Note that because our graph is undirected we don't need to look at reverse paths, but even this may be a little too much. For brevity, we can limit the node space to, say, first 4 nodes, using Python's array slicing syntax: 

In [59]:
nn = g.nodes()
nn

NodeView((0, 1, 2, 3, 4, 5, 6, 7, 8, 9))

In [61]:
list(nn)[:4]

[0, 1, 2, 3]

In [62]:
pairs = list(itertools.combinations(list(nn)[:4], 2))
pairs

[(0, 1), (0, 2), (0, 3), (1, 2), (1, 3), (2, 3)]

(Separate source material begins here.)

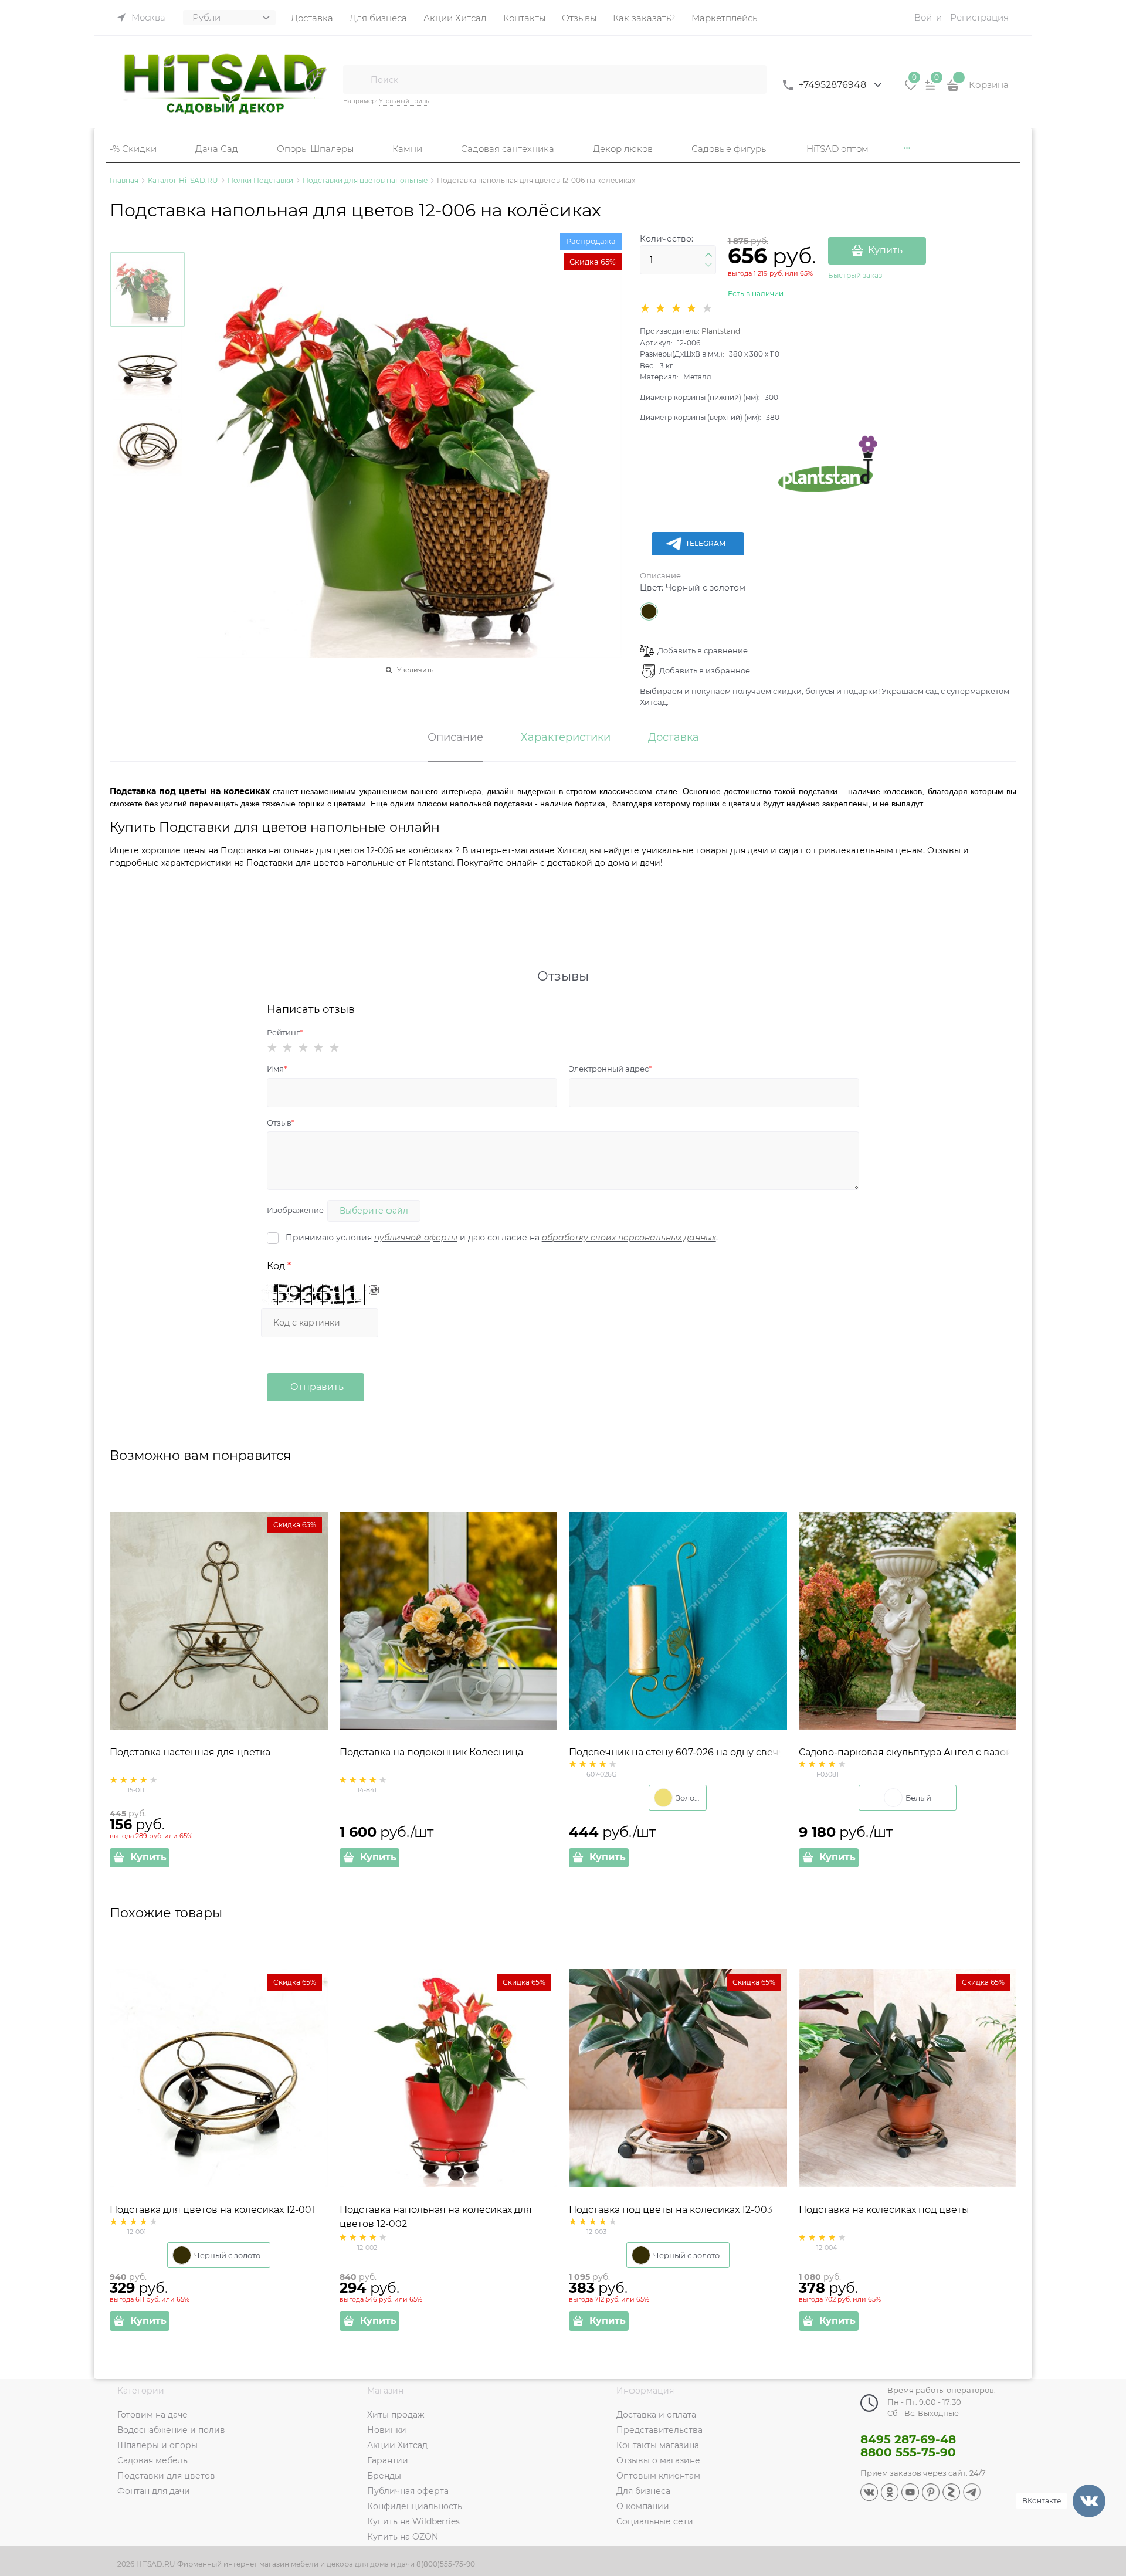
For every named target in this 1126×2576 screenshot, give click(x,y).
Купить (885, 250)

Using another Python technique, argument array expansion, we can look at them side by side: 

In [64]:
for pair in itertools.combinations(list(nn)[:8], 2):
    print(algorithms.shortest_path(g, *pair)), 
    algorithms.dijkstra_path(g, *pair)

[0, 1]
[0, 2]
[0, 3]
[0, 1, 4]
[0, 5]
[0, 1, 6]
[0, 5, 7]
[1, 0, 2]
[1, 3]
[1, 4]
[1, 0, 5]
[1, 6]
[1, 6, 7]
[2, 3]
[2, 3, 4]
[2, 5]
[2, 3, 6]
[2, 5, 7]
[3, 4]
[3, 5]
[3, 6]
[3, 5, 7]
[4, 3, 5]
[4, 6]
[4, 6, 7]
[5, 6]
[5, 7]
[6, 7]


They are the same. But what about weights? We can throw some random weights at the graph and see what happens. We do this by constructing a list of node-node-weight triples from the list of node pairs. For our eyes sakes let us use integer weights between 1 and 10:

In [68]:
from random import choice

new_edges = [x + (choice(range(10)),) for x in g.edges()]
new_edges

[(0, 1, 7),
 (0, 2, 0),
 (0, 3, 0),
 (0, 5, 0),
 (1, 3, 6),
 (1, 4, 9),
 (1, 6, 4),
 (2, 3, 8),
 (2, 5, 3),
 (3, 4, 5),
 (3, 5, 3),
 (3, 6, 7),
 (4, 6, 2),
 (5, 6, 1),
 (5, 7, 5),
 (6, 7, 0),
 (7, 8, 6),
 (8, 9, 2)]

In [69]:
g.clear()
g.add_weighted_edges_from(new_edges)

Now we can compare the paths again:

In [79]:
for pair in itertools.combinations(list(nn)[:8], 2):
    print(algorithms.shortest_path(g, *pair)), 
    algorithms.dijkstra_path(g, *pair)

[0, 1]
[0, 2]
[0, 3]
[0, 5]
[0, 1, 4]
[0, 1, 6]
[0, 5, 7]
[1, 0, 2]
[1, 3]
[1, 0, 5]
[1, 4]
[1, 6]
[1, 6, 7]
[2, 3]
[2, 5]
[2, 3, 4]
[2, 3, 6]
[2, 5, 7]
[3, 5]
[3, 4]
[3, 6]
[3, 5, 7]
[5, 3, 4]
[5, 6]
[5, 7]
[4, 6]
[4, 6, 7]
[6, 7]


### Graph Distance

Graph distance can be measured a number of ways:

**Shortest path (unweighted graph)**
- The simplest measure of distance; the number of edges one must walk from A to B

**Cost-based shortest path (weighted graph)**  
- In a *weighted* graph, every edge has an associated value, called *weight*. This value could, for example, represent the physical distance between two points on a topographic map. Naturally, the distance from A to B will be the sum of distances between the intermediate points. The choice for the shortest path is the one with the least combined distance, but not necessarily the fewest nodes. Often we give this weight-as-a-distance value the more general term "cost", meaning it will cost us this many CPU cycles/hops/hours/etc. to travel the path.